• **Assignment**: Once you find the line with "Given: Click the ReservePro globe logo icon", transcribe it and all the lines that follow to the end of the data, exactly as written; skip any pictures.

#### Material provided ####

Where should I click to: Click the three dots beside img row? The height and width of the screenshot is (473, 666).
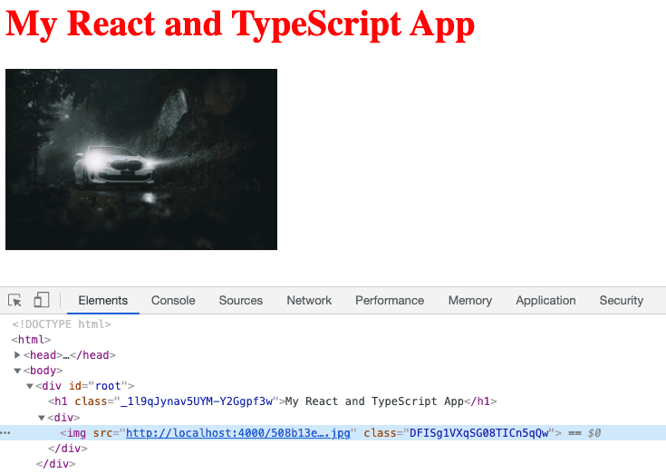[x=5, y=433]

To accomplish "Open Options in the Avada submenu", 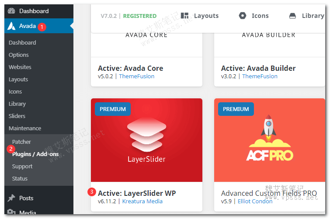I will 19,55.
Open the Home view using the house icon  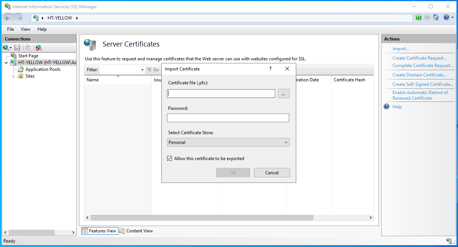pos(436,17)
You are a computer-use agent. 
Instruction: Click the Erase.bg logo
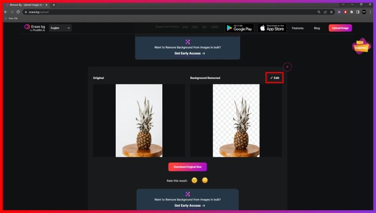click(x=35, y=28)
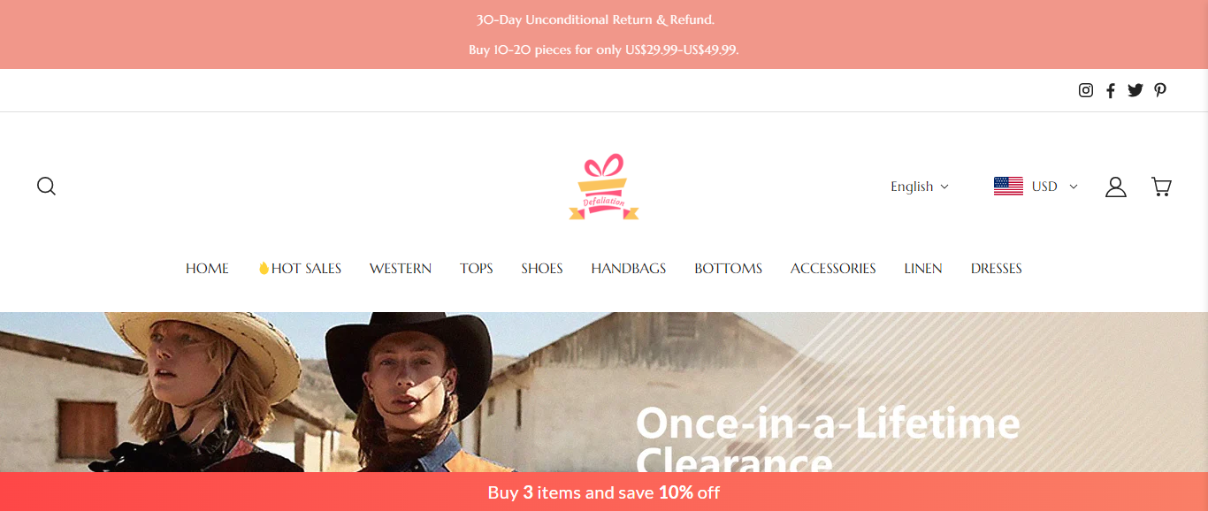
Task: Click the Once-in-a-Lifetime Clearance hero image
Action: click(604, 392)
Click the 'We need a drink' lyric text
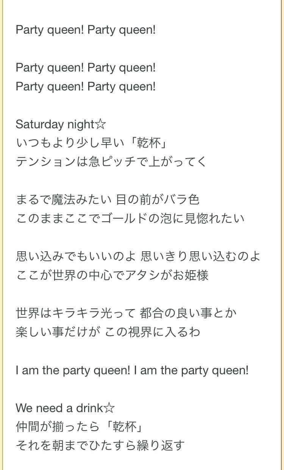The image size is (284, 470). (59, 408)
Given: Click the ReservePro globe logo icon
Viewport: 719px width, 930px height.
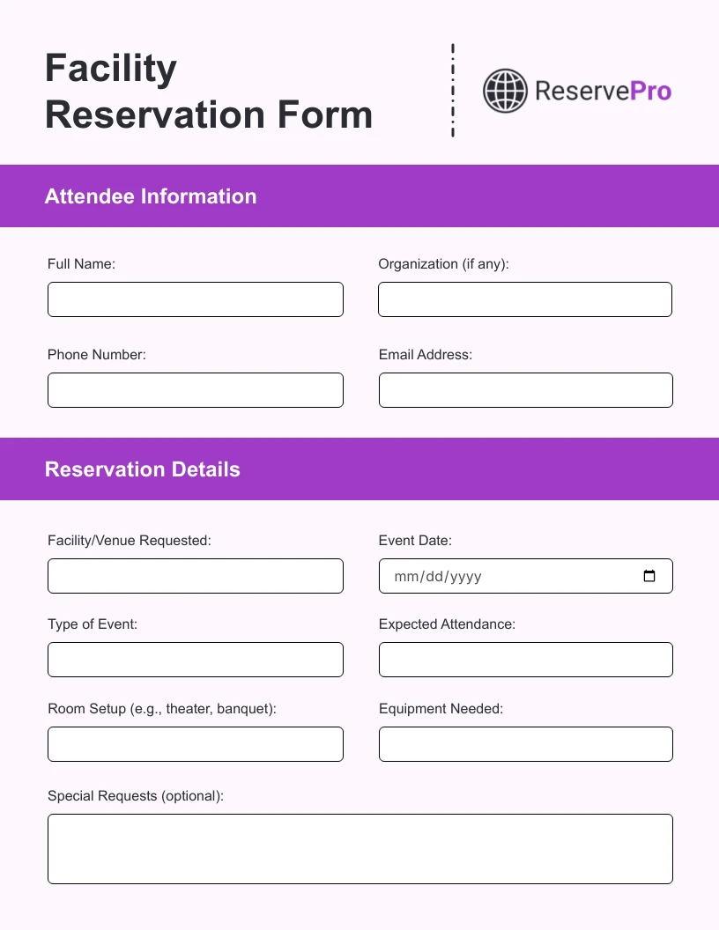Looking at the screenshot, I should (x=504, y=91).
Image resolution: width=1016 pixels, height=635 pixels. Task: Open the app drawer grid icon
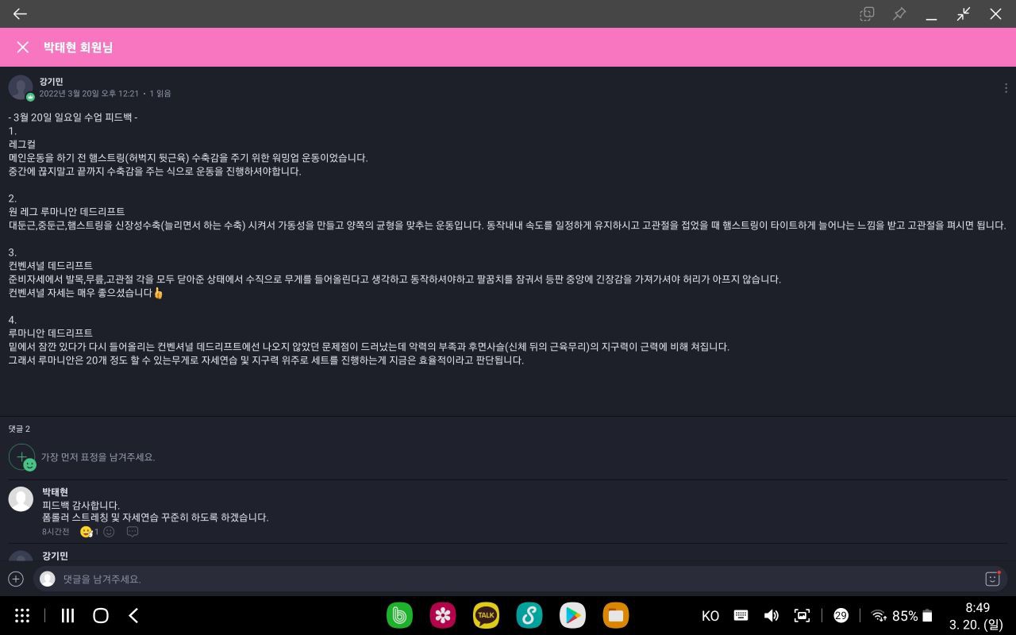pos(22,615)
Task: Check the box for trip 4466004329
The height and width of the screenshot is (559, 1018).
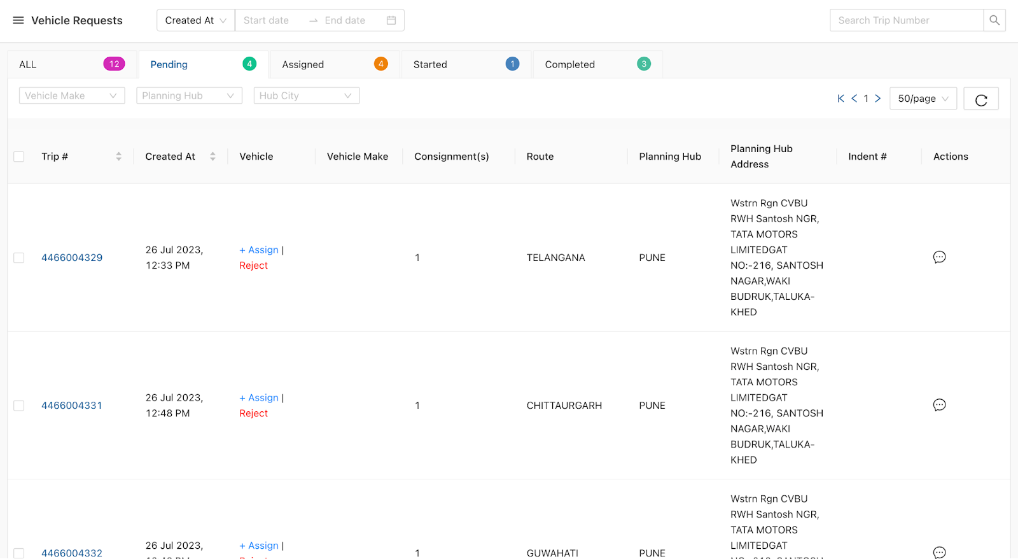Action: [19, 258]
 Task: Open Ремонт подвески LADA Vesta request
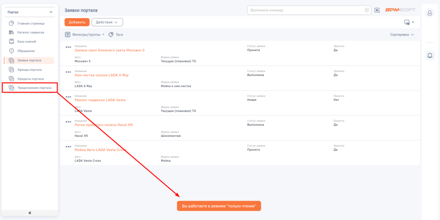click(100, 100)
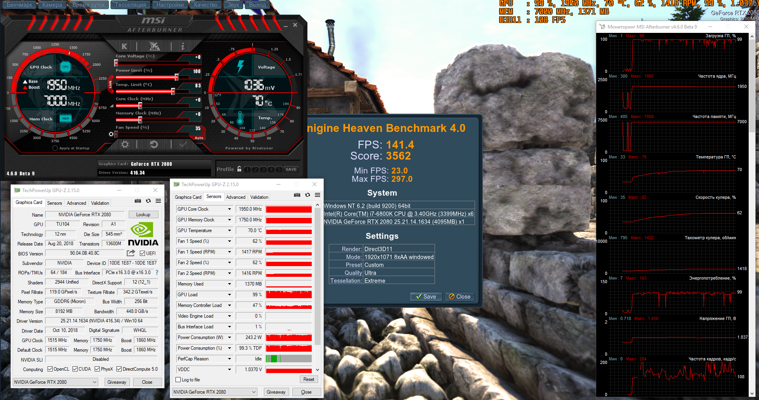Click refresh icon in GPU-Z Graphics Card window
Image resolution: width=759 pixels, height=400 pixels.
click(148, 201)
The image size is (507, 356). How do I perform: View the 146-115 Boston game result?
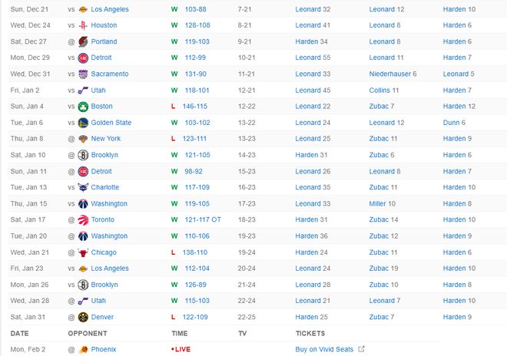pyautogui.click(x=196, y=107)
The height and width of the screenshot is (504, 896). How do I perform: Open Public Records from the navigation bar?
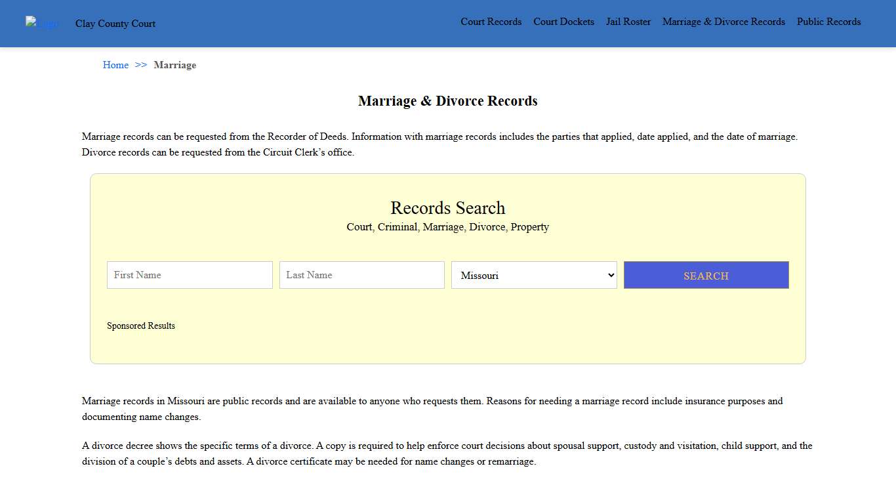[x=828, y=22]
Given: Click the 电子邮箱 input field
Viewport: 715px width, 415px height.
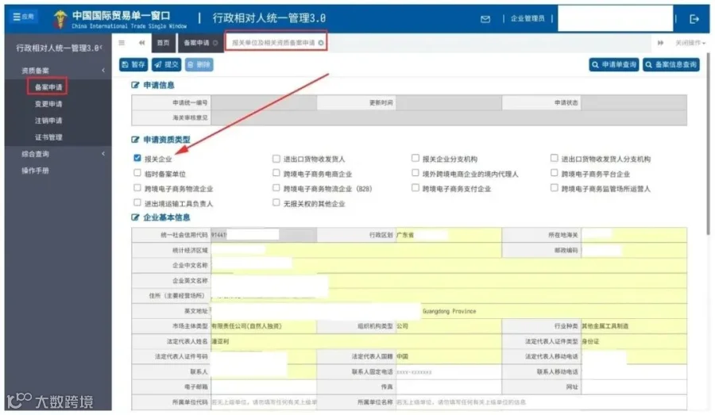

####

• **Task answer**:
Given: Click the ReservePro globe logo icon
Viewport: 719px width, 930px height.
Looking at the screenshot, I should (x=504, y=91).
Image resolution: width=1016 pixels, height=635 pixels. Task: Open the app drawer grid icon
pos(22,615)
Task: Check the box for trip 4466004329
The height and width of the screenshot is (559, 1018).
Action: [19, 258]
 Task: Open Ремонт подвески LADA Vesta request
click(100, 100)
Click refresh icon in GPU-Z Graphics Card window
Image resolution: width=759 pixels, height=400 pixels.
click(148, 201)
The image size is (507, 356). How do I perform: View the 146-115 Boston game result?
pyautogui.click(x=196, y=107)
The height and width of the screenshot is (504, 896). How do I perform: Open Public Records from the navigation bar?
[x=828, y=22]
Given: Click the 电子邮箱 input field
Viewport: 715px width, 415px height.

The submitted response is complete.